I remember the day they brought me to the cheder. It was a celebration. It was like a yontef, to bring a Jewish child to the cheder to start learning. I was wrapped in a tallis. That was the customary way. They brought me to the room. The word cheder means a room, and the whole school consists of one room, a long table with long benches, and the pupils were sitting on the benches at the table. They put me in the middle, and they took off the tal/is from my head, and the rebbe opened before me the aleph-bes, the Hebrew alphabet, showing to me, “This is an aleph; this is a bet.” And at the same time, candies and raisins started falling over my head on the table. Certainly, we assumed it that God dropped it from the heavens, or angels at least. The meaning is that learning in Hebrew, learning loshen kodesh, the holy language, was commandment of God, and God is giving me an award-these raisins and the candies and maybe other good things, I don't remember exactly. So I was pleased and at the same time afraid to go out into the world and to meet other children, unknown, maybe, and to start learning.

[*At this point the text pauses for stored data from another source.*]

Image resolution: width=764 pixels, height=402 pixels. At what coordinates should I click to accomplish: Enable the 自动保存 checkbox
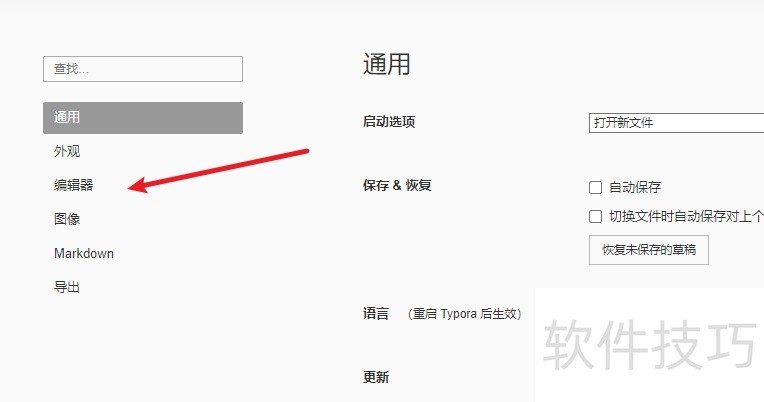pos(595,188)
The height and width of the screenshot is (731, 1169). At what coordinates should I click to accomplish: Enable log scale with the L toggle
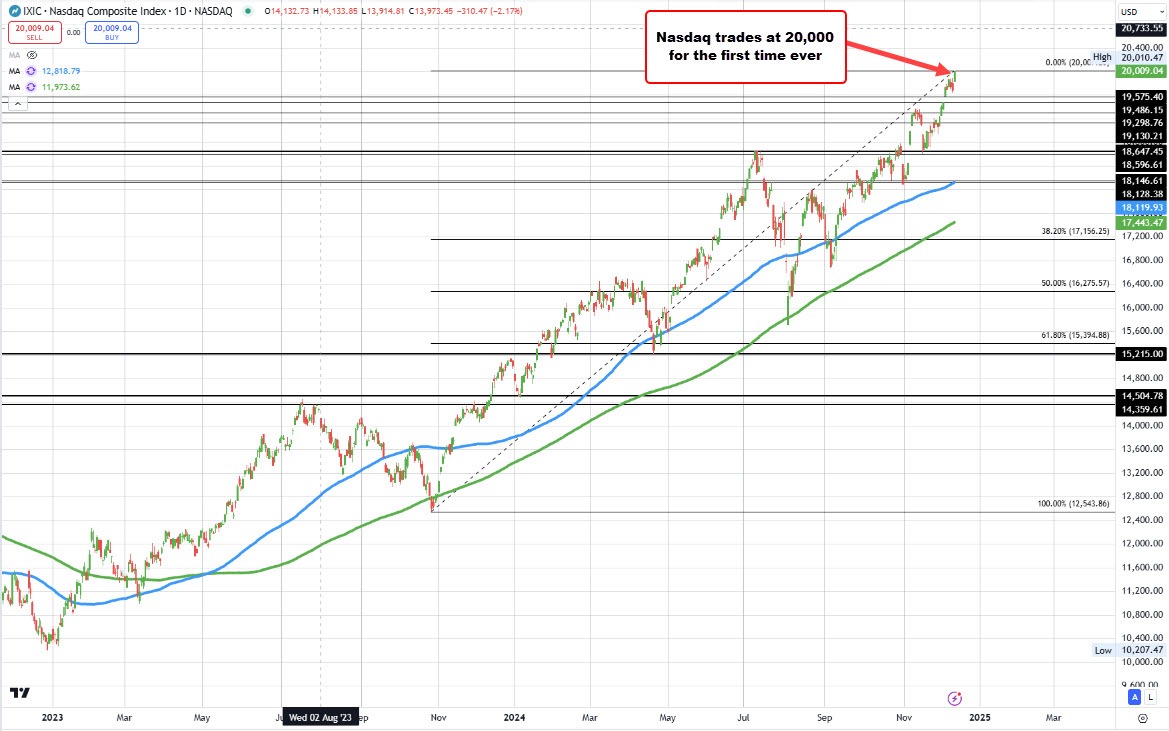pyautogui.click(x=1150, y=697)
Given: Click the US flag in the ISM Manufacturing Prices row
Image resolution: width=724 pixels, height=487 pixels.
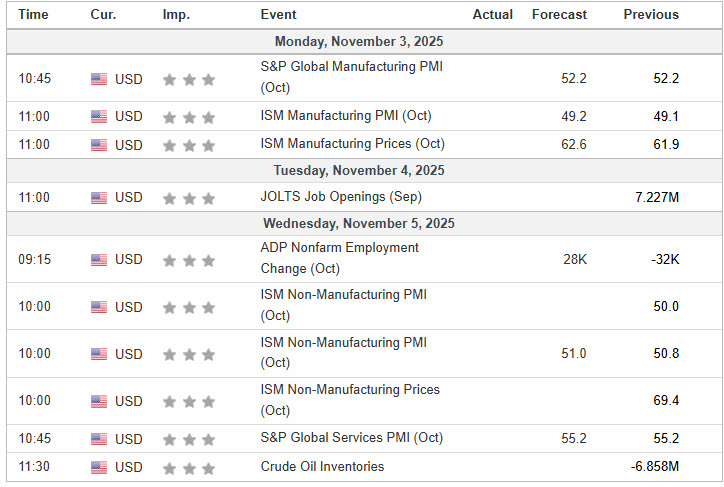Looking at the screenshot, I should [x=99, y=145].
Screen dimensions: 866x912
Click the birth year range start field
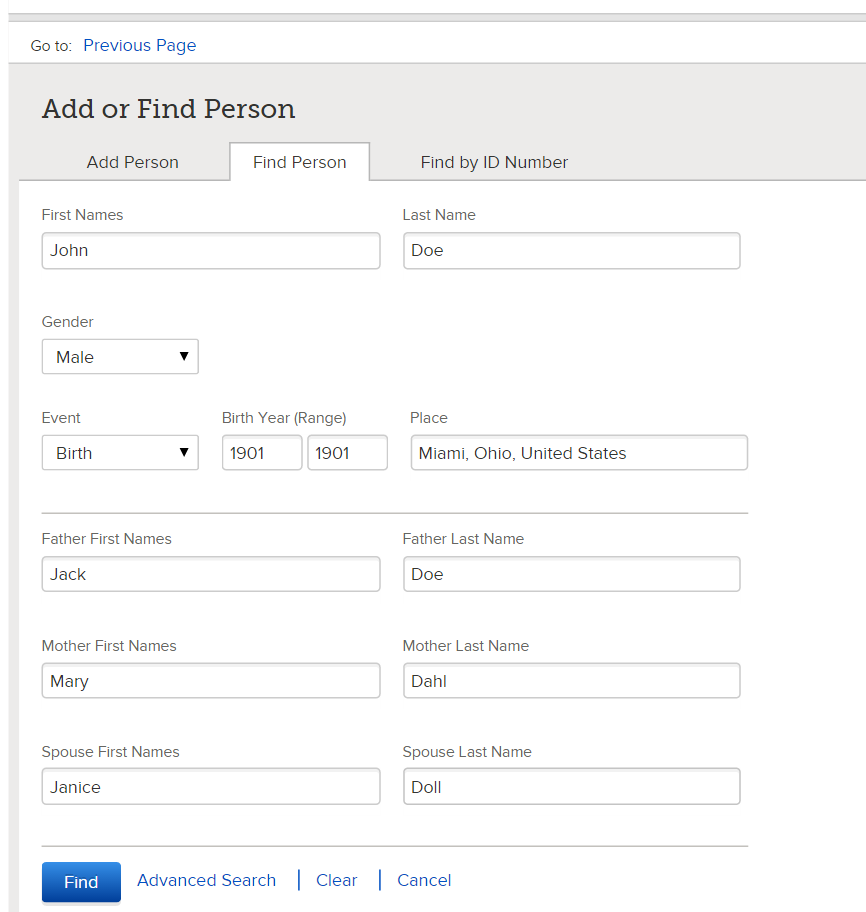tap(261, 453)
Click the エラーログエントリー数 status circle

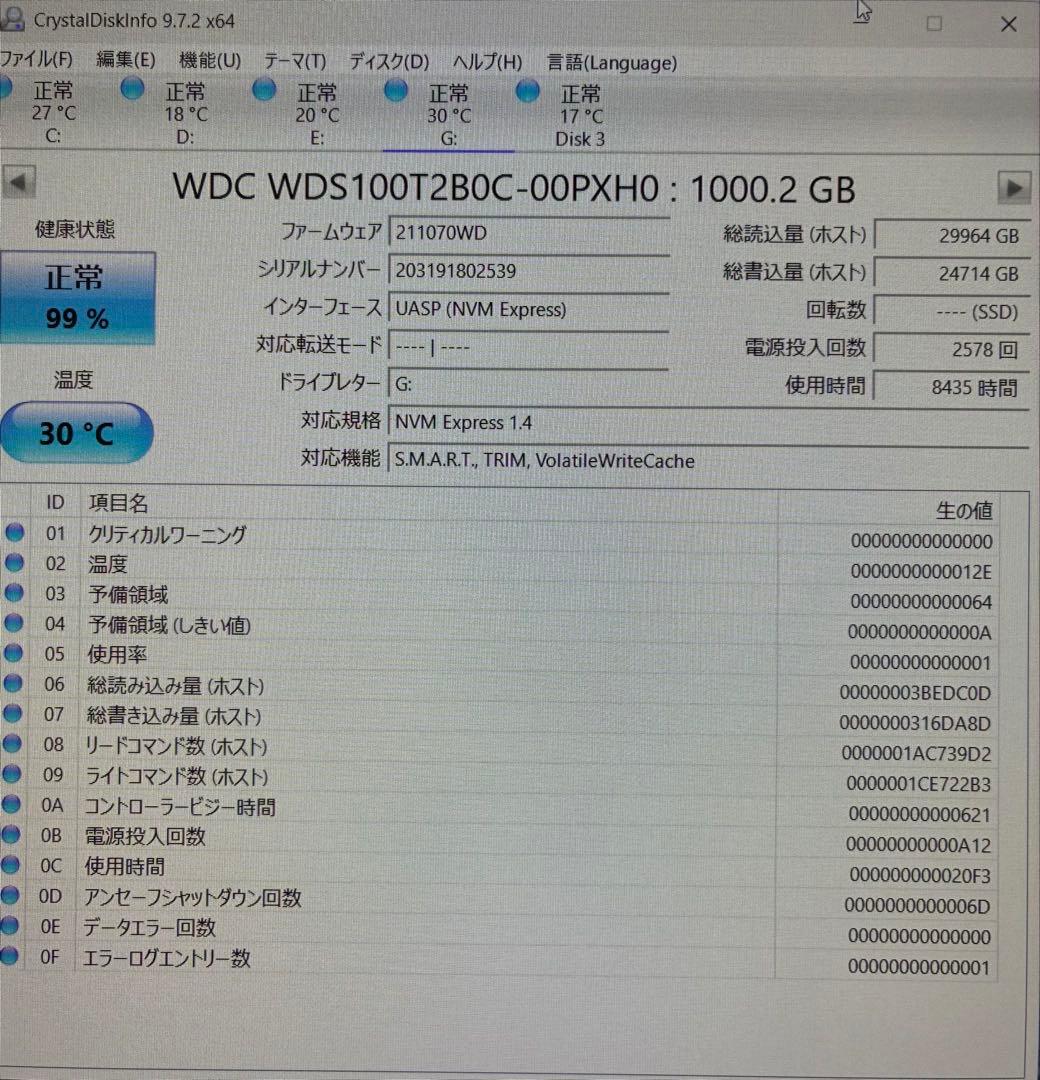(15, 957)
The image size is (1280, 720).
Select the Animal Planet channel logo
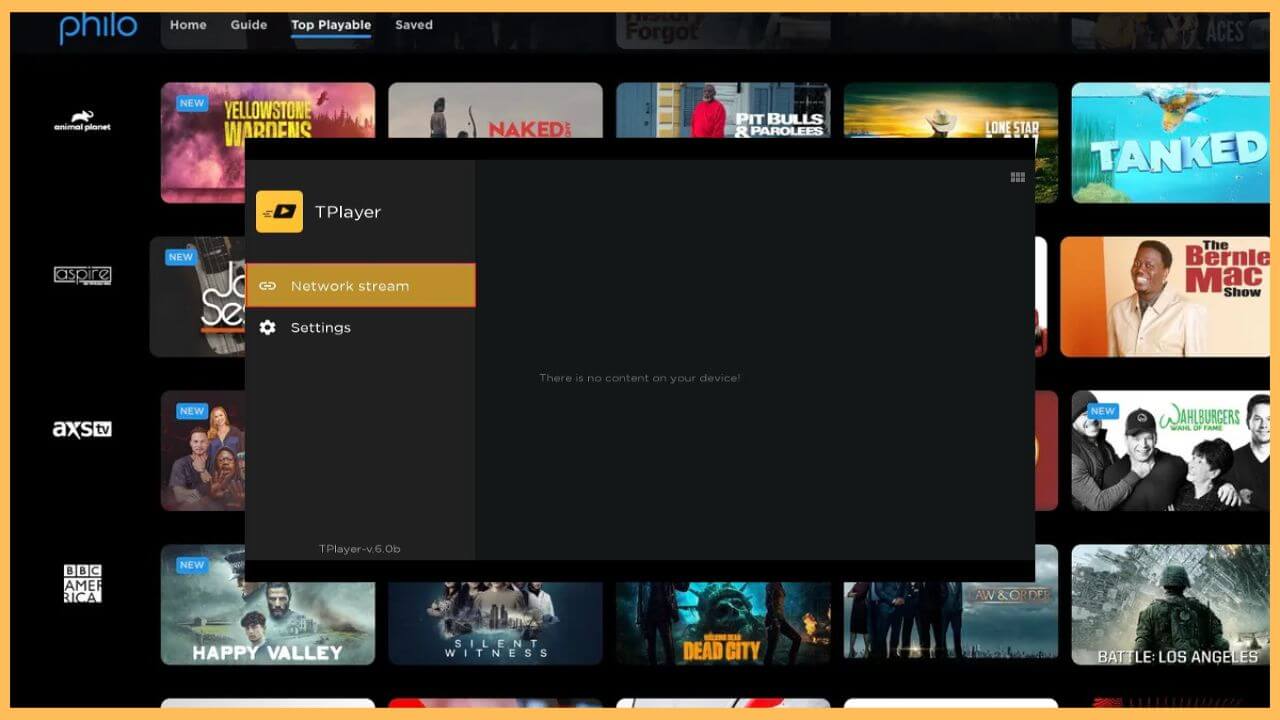pos(81,120)
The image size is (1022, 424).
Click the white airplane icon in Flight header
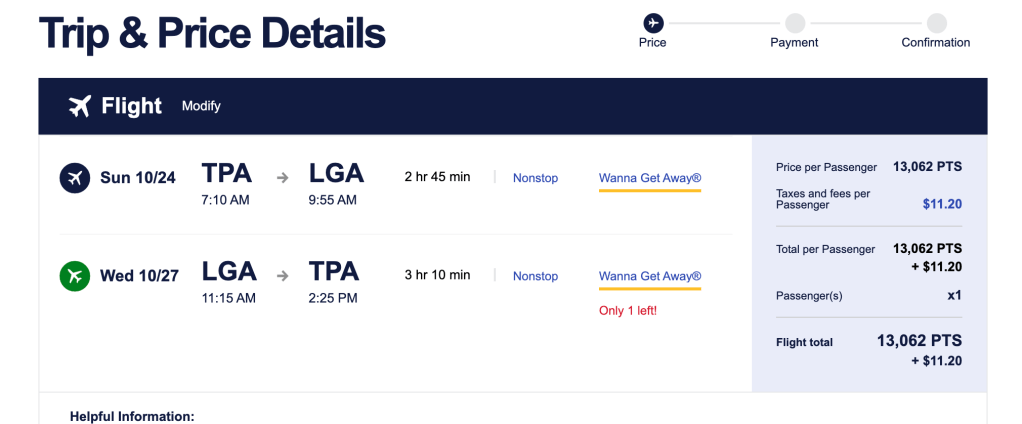pyautogui.click(x=80, y=106)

Anyway, a Jewish child gets accustomed to the cheder very quick; in one to two days, and he felt like home. So then I was left alone. Probably I was crying that my parents left me alone, and I started my cheder study. And around, other children sitting, and the rebbe was going from one to another, showing the letters and teaching us: Cometz aleph “oh”, “cometz bet” “boh”, “patach aleph” “ah”, “patach bet” “bah”, and so far and far. And so we started the cheder years.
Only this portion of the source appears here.